医学教育研究者・総合診療医のブログ

医学教育、総合診療について気ままに綴ります。

From helplessness to transformation: An analysis of clinician narratives about the social determinants of health and their implications for training and practice (Med Educ 2023)

Peebles ER, Pack R, Goldszmidt M. From helplessness to transformation: An analysis of clinician narratives about the social determinants of health and their implications for training and practice. Med Educ. 2023 Aug 25. Epub ahead of print.

背景:医学教育カリキュラムでは、研修生が健康の社会的決定要因に対処できるよう準備しようとしているが、患者の生活環境はしばしば医師の手に負えない。医師がこのジレンマにどのように対処しているのかについてはほとんど知られていない。我々は、研修生がこの課題に直面したときの視点を検討し、より良い実践の準備に役立てようとした。

方法:2018年1月から2020年6月までの医師のナラティブを批判的に分析した。インパクトの高い4つの医学雑誌から、合計268の医師が書いた健康の社会的決定要因に関するナラティブをスクリーニングし、47が包含基準を満たし、分析された。

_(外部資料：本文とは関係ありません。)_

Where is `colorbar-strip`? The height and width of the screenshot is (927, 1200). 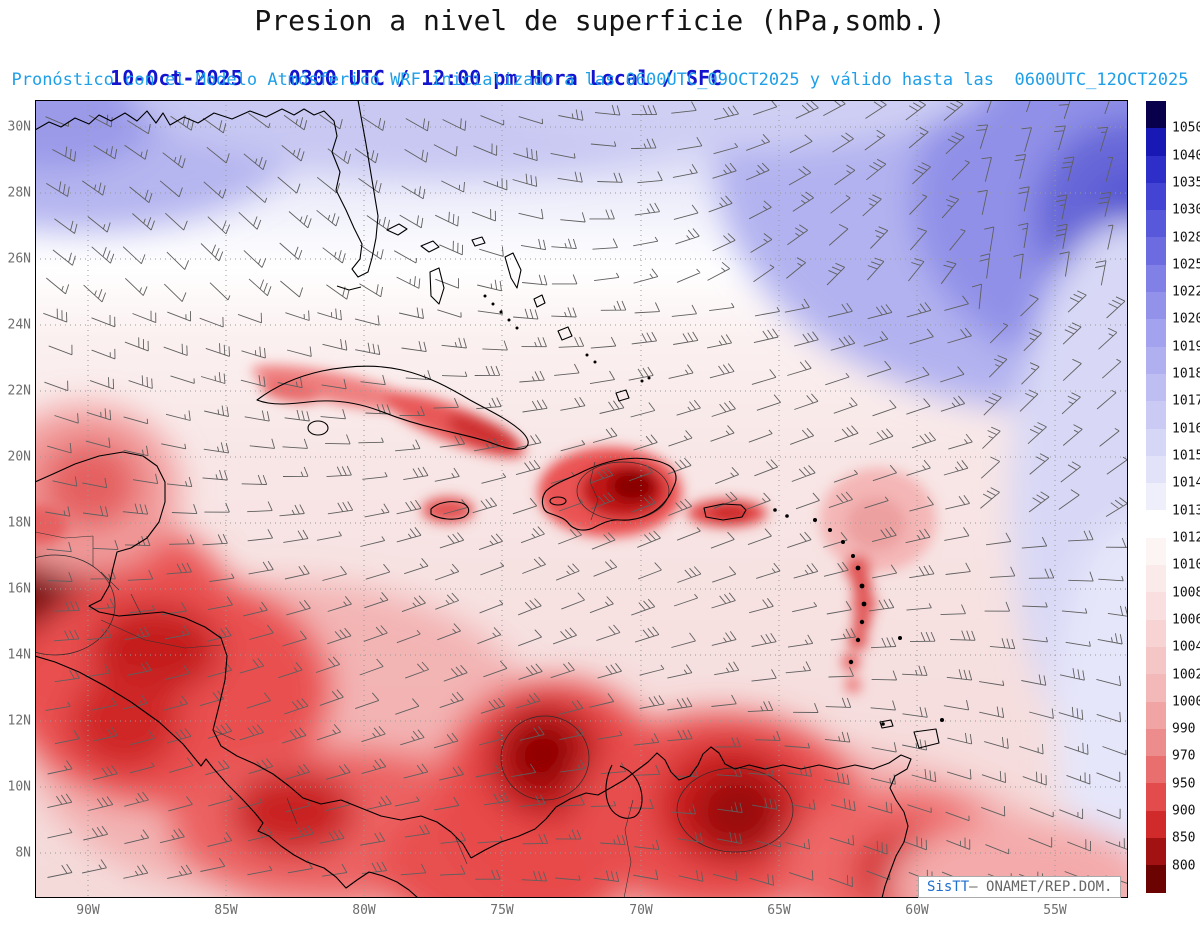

結果:我々は、健康の社会的決定要因に対処するための医師の経験と戦略を記述した4つのストーリーを同定した。Helplessnessのストーリーは、患者をサポートできない時の著者の精神的苦痛の経験を記述していたが、他のストーリーのタイプは、変化をもたらす方法を記述していた。短所と変容のストーリーでは、短所についての気づきが変容につながった。医師と患者の関係のストーリーでは、著者自身と患者の生活におけるその重要性が描かれ、システム・アドボカシーのストーリーでは、壊れたシステムを変えるためのより大きなアドボカシーの必要性が描かれた。

結論:健康の社会的決定要因を教えるための現在のアプローチは、社会的状況を認識し、変化させるという医師の役割に焦点を当てることが多い。しかし、診療の現実は医師がそうすることを容易には許さず、一部の医師にとっては苦痛やバーンアウトにつながるかもしれない。自分自身を向上させ、患者を知ることに投資し、アドボカシーを行うことで、対処し、変化をもたらす方法は他にもある。これらの結果は、現実の診療に対する研修生と医師をよりよくサポートするのに役立つであろう。